El tomate
Corrían los años ochenta cuando empezaron a llegarme ecos de las andanzas de Tomás, hijo menor del poeta Robert Graves. Aparecía en los fabulosos relatos de Deià, el Camelot bohemio de Mallorca, refugio de Kevin Ayers, Daevid Allen, Mati Klarwein y, bueno, Richard Branson. Según quién lo contara, Tomás Graves era fotógrafo, impresor artesanal o músico. "Un monstruo", me decían, capaz de tocar bajo, guitarra de blues o, asombro, el tres cubano.
Nunca nos hemos cruzado: pertenece a esa estirpe de músicos insurrectos que ignoraron las ofertas fáusticas del negocio discográfico, prefiriendo las distancias cortas del circuito local, donde ha animado la Pa Amb Oli Band, el dúo Sleepy Tom and Blind Leroy o Batanabó.
Así que aquellas descripciones eran reales. Hasta se quedaban cortas: Tomás Graves también funciona como escritor políglota. Su último libro es Tuning up at dawn: a memoir of music and Majorca, donde explica al público internacional las asombrosas transformaciones de las Baleares, de las miserias franquistas a la opulencia democrática.
La industria editorial alienta esa cantera anglo-hispana de la literatura de viajes, los testimonios de británicos afincados en nuestro país; ahí están los famosos libros de Chris Stewart, baterista de los primeros Genesis, sobre sus experiencias en las Alpujarras. Reconozco aquí y ahora mi debilidad por esas narraciones, una predisposición no ajena a la tradicional inseguridad española, que alimenta el secreto deseo de saber qué piensan los vecinos sobre nosotros. Aunque esa otredad no se aplica realmente a Tomás: aparte de su etapa como estudiante en Inglaterra, siempre ha vivido en España.
Tuning up at dawn es la crónica de un nativo, enriquecida por su privilegiado background. Su información resulta fiable, aunque confunda a Los Mustang con Los Sirex (y a Lone Star con Los Salvajes). Felizmente, Tomás carece de prejuicios rockeros y manifiesta una curiosidad natural que le permite conectar con los joteros de Teruel, colaborar con toscos cantautores reivindicativos o investigar el submundo de los picadors (ligones especializados en turistas extranjeras).
Especialmente perceptivas son las páginas dedicadas a los gitanos, con los que intima tras un concierto en el Centro Penitenciario de Mallorca. Sigue una inmersión total en una sociedad aparte: le rebautizan como El Tomate, le acogen en sus chabolas, le invitan al Culto e incluso toca en sus bodas.
—————
* _INSTRUCCIONES_
1. En el texto sobre Tomás Graves, ¿con qué nombre lo rebautizan los gitanos?
2. Devuelva tal cual el fragmento del texto sobre Tomás Graves que va desde "Especialmente perceptivas son" hasta "en sus bodas.".

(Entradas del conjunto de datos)
—————
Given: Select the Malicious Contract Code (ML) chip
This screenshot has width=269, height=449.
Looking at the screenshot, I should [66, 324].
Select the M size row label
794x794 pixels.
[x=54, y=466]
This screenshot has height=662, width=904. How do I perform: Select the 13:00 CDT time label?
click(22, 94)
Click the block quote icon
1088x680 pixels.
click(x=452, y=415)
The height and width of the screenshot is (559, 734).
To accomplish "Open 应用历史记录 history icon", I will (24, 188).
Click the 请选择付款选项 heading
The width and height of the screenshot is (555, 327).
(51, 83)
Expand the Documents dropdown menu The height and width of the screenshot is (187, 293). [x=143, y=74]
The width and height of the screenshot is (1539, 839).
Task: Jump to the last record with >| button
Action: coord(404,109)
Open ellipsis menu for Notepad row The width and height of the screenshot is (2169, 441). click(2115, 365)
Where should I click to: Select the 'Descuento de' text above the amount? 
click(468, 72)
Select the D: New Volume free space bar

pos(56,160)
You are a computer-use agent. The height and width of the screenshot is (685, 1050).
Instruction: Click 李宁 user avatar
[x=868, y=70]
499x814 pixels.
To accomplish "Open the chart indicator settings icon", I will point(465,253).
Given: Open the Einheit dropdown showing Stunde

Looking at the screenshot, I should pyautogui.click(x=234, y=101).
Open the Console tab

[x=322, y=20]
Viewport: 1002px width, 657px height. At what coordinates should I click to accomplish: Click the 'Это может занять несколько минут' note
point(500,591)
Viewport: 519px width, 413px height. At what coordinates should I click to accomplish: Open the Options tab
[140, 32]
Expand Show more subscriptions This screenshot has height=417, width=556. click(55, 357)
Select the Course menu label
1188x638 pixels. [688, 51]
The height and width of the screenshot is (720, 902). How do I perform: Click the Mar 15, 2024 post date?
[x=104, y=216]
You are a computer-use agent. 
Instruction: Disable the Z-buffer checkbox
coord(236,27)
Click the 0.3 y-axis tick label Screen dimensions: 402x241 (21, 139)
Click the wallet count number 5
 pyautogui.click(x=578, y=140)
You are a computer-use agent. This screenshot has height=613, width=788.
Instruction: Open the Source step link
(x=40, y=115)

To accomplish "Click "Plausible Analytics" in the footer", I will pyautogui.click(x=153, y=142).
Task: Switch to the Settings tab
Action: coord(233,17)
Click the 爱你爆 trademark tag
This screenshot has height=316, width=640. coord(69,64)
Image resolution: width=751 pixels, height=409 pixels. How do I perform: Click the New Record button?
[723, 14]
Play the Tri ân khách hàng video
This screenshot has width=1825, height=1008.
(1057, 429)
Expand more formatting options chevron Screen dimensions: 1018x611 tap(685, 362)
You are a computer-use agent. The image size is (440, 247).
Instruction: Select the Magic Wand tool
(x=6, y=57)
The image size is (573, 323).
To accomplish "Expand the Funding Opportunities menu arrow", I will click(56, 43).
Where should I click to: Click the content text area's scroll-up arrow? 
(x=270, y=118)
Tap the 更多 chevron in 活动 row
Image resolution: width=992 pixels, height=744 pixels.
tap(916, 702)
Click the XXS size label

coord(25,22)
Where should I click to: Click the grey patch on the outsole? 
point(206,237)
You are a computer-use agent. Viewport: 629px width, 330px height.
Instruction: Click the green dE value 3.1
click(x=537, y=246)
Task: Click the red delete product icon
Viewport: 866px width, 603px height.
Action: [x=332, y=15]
—————
* _RESPUESTAS_
1. Lo rebautizan como El Tomate.

2.
Especialmente perceptivas son las páginas dedicadas a los gitanos, con los que intima tras un concierto en el Centro Penitenciario de Mallorca. Sigue una inmersión total en una sociedad aparte: le rebautizan como El Tomate, le acogen en sus chabolas, le invitan al Culto e incluso toca en sus bodas.